# SOAL LATIHAN:
Dari bagian "Tujuan Bundling dan Co-Branding" pada teks tentang strategi bundling di bawah, tuliskan setiap tingkat yang ingin diciptakan melalui co-branding.

# SUMBER:
┄┄┄┄┄┄┄┄┄┄┄┄┄┄┄┄┄┄┄┄

Bandung, 28 Maret 2019 - Pada Kesempatan LKW (LeMPoS Kuliah WhatsApp) Semalam, atau tepatnya 27 Maret 2019. Moderator LKW, Ridwan Nur Arifin membahas tentang Profitabilitas dalam Strategi Bundling. Bagaimana isi pembahasannya? Berikut pembahasannya.
Salah satu bentuk implementasi dari strategi co-branding adalah menawarkan dua produk atau dua layanan yang dijual sekaligus. Biasanya, penawaran seperti ini disebut dengan bundling. Kalau perspektif dari produknya yang dominan, maka disebut dengan product bundling, tetapi bila aspek harga yang lebih ditonjolkan, maka lebih sering disebut dengan price bundling. Sebenarnya ini adalah hal yang sama. Dua buah produk dijual bersamaan, biasanya juga memiliki sebuah harga yang lebih rendah dibandingkan dengan penjumlahan dari masing-masing harga.
Sebagian besar dari bundling sebenarnya bukan co-branding. Bundling yang melibatkan satu merek dengan merek lain dari perusahaan yang berbeda akan disebut co-branding, terutama bila kedua merek tadi dimunculkan dalam penjualan bundling tersebut. Bundling untuk dua produk internal tidak akan disebut dengan co-branding, tetapi lebih sering merupakan bagian dari cross-selling.
Tujuan Bundling dan Co-Branding
Dalam strategi co-branding, yang dikejar oleh kedua merek adalah menciptakan tingkat penjualan dan tingkat profit yang lebih besar dibanding bila kedua produk ini dijual secara terpisah. Tujuan dari co-branding biasanya lebih luas. Co-branding bertujuan menciptakan tingkat awareness dan tingkat image yang semakin positif. Kekuatan image dari satu merek kemudian ditransfer kepada merek lain yang menjadi aliansinya.

┄┄┄┄┄┄┄┄┄┄┄┄┄┄┄┄┄┄┄┄

# ISI DATA:
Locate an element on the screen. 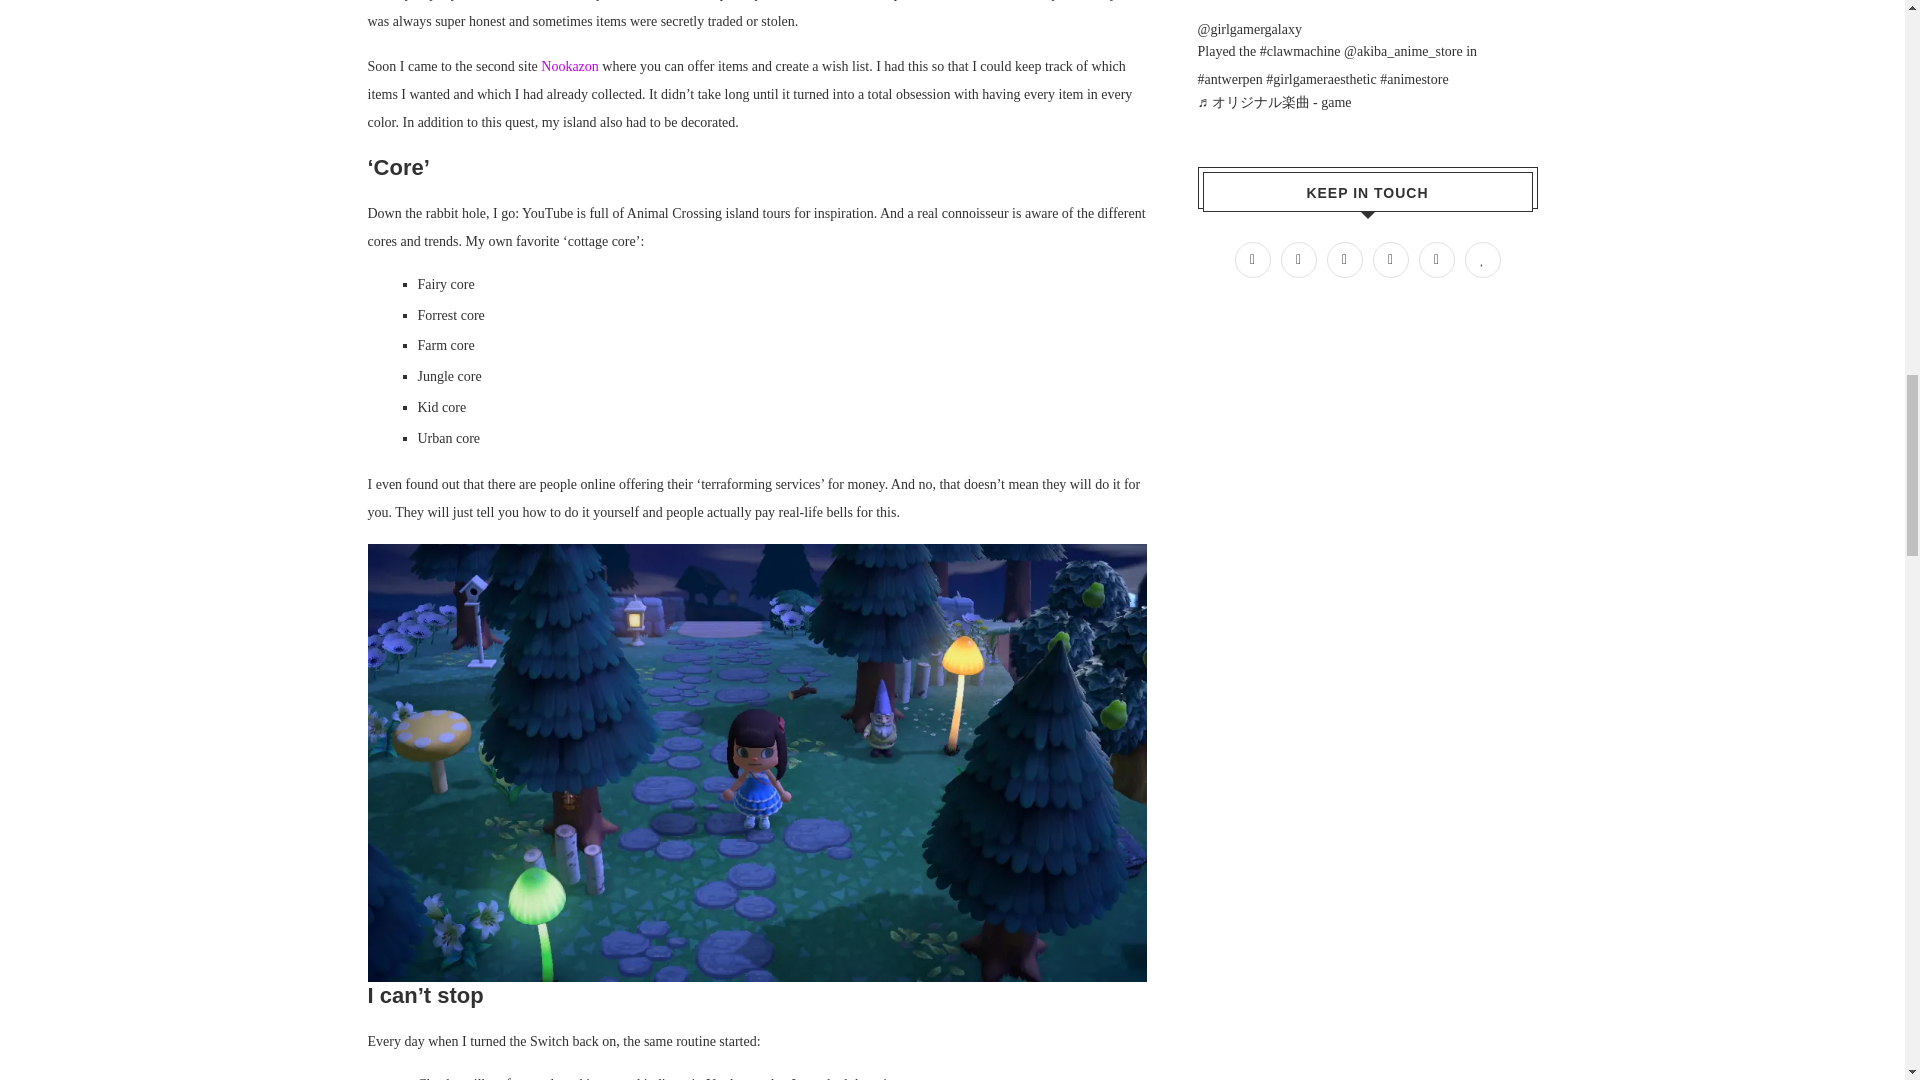 The image size is (1920, 1080). clawmachine is located at coordinates (1300, 52).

┄┄┄┄┄┄┄┄┄┄┄┄┄┄┄┄┄┄┄┄

# JAWABAN:
- tingkat penjualan
- tingkat profit
- tingkat awareness
- tingkat image